Lamine Samb, enseignant-chercheur, juriste en affaires publiques qui a porté la parole de la société civile aux Assises de la justice trouve que l’angle d’analyse a le plus souvent épousé le champ politique qui conçoit la justice beaucoup plus comme un pouvoir et moins comme un service public.
« Tout prouve le dénuement de la justice : l’extrême faiblesse de la dotation budgétaire de ce ministère de souveraineté (moins de 1.7 % du budget national en 2024), l’absence de siège propre, la dispersion de ses services centraux, le recours à des contrats de location pour abriter certaines juridictions », a souligné M. Samb.
« Cette faible capacité infrastructurelle, a-t-il ajouté, n’a d’égale que la saisissante étroitesse numérique des professions qui œuvrent dans le service public de la justice (magistrats, greffiers, avocats, notaires, huissiers, commissaires priseurs, inspecteurs de l’éducation surveillée et de la protection sociale, éducateurs spécialisés, interprètes, assistants des greffes et parquets, experts judiciaires…) ».
Les chiffres rendent littéralement utopique la consolidation d’un État de droit au Sénégal : 1 magistrat pour 100.000 habitants et plus de magistrats (530) que de greffiers (472) et d’avocats (439) », analyse celui qui dit se voir mieux dans le costume de juriste citoyen.
Pour Lamine Samb, il semble essentiel et déterminant de concevoir et mettre en œuvre un plan d’action de gestion de projet axé sur les résultats : « C’est la voie de la responsabilisation managériale et de la performance des acteurs de la justice avec l’implantation de la gouvernance dématérialisée des processus et actes de justice, gage d’un service public de la justice de qualité et performant », dit-il, convaincu.
Présidant le jeudi 16 janvier sa première rentrée des cours et des tribunaux depuis son arrivée au pouvoir en mars 2024, Bassirou Diomaye Faye a fixé le cap.
« Le monde judiciaire a des défis immenses à relever et doit s’ouvrir aux questionnements, à la remise en cause, au changement et à la modernisation. Car l’exigence d’un contrat social repensé nous interpelle tous. Les justiciables doivent sentir que la justice est un rempart contre l’arbitraire et non un instrument d’arbitraire. Chaque juge, dans l’intimité de sa conscience, doit toujours interroger son propre rapport à l’éthique et à la vérité. Et dire le droit sans céder à l’injustice pour que plus jamais la récente histoire qui a traversé la période 2021-2024 ne se reproduise », a déclaré le chef de l’État sénégalais devant les principaux acteurs du système judiciaire du pays.

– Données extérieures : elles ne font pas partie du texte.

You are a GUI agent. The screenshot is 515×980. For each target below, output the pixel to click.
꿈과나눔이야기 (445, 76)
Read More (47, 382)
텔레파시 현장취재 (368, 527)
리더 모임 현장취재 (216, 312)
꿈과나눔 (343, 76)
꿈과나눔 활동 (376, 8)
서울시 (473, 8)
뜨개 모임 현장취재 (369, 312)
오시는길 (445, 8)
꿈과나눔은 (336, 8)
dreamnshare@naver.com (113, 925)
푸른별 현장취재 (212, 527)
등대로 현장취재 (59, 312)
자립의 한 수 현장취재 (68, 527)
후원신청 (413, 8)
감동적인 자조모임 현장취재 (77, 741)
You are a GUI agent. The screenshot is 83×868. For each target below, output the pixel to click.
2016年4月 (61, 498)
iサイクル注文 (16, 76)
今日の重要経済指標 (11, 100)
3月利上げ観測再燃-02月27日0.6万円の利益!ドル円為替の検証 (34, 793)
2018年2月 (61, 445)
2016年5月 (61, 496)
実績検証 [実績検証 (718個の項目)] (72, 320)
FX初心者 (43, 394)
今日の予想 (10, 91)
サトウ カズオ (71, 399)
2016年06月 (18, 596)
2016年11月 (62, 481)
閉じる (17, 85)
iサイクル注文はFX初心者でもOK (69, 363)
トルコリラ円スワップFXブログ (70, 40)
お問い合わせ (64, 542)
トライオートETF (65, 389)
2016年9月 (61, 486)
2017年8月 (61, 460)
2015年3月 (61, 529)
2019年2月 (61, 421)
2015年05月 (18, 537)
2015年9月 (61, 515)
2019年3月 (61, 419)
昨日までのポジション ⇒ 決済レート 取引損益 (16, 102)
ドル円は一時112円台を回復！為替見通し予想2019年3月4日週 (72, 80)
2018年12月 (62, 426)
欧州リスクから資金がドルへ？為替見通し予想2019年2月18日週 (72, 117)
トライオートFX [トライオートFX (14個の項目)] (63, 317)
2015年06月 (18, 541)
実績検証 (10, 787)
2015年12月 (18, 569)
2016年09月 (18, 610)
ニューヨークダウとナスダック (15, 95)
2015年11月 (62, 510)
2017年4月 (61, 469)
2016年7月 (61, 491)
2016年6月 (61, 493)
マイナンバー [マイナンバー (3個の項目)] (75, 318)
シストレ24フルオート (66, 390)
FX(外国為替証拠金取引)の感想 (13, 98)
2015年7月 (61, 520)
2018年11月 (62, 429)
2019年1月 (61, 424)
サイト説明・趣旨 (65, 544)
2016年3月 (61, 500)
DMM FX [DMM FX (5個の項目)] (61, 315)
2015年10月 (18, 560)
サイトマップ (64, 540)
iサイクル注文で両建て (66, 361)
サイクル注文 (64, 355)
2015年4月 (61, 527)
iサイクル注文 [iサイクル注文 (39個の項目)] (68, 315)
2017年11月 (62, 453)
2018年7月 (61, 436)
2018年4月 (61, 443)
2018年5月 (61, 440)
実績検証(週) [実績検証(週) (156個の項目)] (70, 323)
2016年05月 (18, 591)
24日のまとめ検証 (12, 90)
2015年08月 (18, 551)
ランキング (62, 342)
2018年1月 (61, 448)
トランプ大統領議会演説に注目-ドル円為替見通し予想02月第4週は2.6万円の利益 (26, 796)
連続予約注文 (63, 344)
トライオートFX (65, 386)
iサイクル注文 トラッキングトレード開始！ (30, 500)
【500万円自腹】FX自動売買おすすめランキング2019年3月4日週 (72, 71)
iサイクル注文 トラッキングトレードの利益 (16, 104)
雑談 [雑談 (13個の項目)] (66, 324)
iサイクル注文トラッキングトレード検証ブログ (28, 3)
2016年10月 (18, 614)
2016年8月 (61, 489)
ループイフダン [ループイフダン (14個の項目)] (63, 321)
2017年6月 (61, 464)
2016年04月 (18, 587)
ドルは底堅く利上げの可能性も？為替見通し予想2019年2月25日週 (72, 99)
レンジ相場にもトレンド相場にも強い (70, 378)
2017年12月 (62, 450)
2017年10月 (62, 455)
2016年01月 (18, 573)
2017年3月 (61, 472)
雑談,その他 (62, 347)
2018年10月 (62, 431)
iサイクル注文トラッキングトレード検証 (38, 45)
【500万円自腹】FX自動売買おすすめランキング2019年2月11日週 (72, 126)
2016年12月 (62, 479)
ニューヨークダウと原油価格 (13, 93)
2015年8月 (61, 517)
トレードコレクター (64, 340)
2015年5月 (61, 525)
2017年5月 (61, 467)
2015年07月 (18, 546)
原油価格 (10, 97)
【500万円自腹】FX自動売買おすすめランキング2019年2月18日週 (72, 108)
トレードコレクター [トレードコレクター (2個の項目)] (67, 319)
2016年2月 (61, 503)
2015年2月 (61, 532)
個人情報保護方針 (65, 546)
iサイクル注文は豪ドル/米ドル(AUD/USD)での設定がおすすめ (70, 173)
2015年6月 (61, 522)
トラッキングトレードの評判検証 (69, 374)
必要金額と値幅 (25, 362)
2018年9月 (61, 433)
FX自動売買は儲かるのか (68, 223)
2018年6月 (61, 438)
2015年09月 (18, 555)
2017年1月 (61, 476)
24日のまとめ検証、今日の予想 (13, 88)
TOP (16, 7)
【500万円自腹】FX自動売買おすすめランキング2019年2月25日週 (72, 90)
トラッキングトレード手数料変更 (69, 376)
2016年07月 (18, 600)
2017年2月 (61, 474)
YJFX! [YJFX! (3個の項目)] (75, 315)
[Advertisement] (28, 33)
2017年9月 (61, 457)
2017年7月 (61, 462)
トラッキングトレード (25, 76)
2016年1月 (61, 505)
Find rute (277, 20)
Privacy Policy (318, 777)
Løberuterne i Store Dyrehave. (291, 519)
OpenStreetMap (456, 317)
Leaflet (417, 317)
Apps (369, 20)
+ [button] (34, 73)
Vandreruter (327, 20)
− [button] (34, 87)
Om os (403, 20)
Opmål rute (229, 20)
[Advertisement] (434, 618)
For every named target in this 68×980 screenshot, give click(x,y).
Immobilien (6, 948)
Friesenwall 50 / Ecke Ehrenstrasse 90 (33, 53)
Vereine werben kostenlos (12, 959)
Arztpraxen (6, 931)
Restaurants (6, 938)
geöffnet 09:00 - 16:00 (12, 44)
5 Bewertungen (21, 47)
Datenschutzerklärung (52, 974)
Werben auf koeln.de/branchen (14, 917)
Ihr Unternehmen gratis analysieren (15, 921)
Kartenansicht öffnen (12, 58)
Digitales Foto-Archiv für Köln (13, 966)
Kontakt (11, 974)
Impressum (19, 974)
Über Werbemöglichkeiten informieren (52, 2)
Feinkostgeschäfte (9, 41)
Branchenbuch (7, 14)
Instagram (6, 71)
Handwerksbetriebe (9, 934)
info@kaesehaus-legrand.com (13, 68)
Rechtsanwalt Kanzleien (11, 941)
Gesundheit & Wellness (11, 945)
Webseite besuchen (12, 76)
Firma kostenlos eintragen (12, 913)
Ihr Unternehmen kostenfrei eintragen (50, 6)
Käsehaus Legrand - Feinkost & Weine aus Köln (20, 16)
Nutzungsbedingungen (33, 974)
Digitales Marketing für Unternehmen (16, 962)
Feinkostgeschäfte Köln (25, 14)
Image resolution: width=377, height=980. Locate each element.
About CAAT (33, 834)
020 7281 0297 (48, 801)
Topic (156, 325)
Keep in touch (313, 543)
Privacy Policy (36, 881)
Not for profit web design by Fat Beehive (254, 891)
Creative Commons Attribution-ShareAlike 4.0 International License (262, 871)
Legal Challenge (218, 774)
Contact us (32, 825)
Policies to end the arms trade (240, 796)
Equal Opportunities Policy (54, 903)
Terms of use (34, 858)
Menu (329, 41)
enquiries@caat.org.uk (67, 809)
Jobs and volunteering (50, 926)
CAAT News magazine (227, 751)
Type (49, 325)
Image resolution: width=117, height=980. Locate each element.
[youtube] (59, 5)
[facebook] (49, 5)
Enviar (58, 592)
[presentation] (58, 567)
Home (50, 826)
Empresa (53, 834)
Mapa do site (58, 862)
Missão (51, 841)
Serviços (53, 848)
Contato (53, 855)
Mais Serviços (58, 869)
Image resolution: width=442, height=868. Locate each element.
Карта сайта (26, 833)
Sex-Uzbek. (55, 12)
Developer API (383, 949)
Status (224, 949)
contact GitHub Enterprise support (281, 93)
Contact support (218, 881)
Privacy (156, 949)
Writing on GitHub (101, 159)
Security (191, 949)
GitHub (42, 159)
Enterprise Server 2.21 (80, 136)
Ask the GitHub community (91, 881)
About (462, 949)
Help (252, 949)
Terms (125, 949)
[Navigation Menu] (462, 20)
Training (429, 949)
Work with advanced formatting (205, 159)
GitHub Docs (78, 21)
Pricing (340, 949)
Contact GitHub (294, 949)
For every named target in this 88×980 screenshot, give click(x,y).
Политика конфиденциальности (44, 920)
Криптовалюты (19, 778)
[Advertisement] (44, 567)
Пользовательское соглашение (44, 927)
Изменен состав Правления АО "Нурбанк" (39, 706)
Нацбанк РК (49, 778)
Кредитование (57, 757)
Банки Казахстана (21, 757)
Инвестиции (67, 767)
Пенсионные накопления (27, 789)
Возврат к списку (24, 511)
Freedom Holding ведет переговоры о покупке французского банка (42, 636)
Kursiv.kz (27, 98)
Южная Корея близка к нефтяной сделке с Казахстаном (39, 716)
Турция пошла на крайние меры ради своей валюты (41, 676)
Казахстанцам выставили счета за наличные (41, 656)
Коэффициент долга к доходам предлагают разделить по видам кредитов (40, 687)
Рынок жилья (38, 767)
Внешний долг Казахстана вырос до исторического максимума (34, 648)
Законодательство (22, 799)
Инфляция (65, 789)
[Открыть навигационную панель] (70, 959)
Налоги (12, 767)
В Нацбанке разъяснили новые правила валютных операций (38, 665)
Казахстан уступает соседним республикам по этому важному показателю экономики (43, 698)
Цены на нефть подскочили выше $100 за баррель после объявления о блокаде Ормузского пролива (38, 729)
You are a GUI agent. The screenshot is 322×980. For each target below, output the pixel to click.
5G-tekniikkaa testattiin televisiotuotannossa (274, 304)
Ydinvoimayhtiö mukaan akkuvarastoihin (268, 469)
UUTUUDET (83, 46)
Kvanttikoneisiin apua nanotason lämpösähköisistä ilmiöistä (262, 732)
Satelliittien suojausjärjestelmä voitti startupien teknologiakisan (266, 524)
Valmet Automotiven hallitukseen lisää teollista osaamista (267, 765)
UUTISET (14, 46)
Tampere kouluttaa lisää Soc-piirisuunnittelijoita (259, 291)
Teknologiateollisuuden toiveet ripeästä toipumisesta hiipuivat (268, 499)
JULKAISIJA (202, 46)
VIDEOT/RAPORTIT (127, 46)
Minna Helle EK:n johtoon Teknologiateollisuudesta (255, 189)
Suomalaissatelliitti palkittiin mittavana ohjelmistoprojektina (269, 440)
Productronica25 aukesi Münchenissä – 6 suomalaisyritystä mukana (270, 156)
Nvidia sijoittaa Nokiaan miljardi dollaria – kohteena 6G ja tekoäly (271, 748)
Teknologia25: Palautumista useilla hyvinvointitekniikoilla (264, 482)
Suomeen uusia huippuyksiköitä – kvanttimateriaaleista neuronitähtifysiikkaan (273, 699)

Face aux députés de la 15e législature, lors de sa Déclaration de politique générale tenue le 27 décembre 2024 à Dakar, le Premier ministre Ousmane Sonko a assuré que la loi d’amnistie portant sur la répression des manifestations politiques survenues entre 2021 et 2024 sera revue.
La reddition des comptes, une des promesses de campagne des nouveaux maîtres du Sénégal, a également été enclenchée. C’est dire que la justice aura assez de dossiers pour montrer ce qu’elle vaut.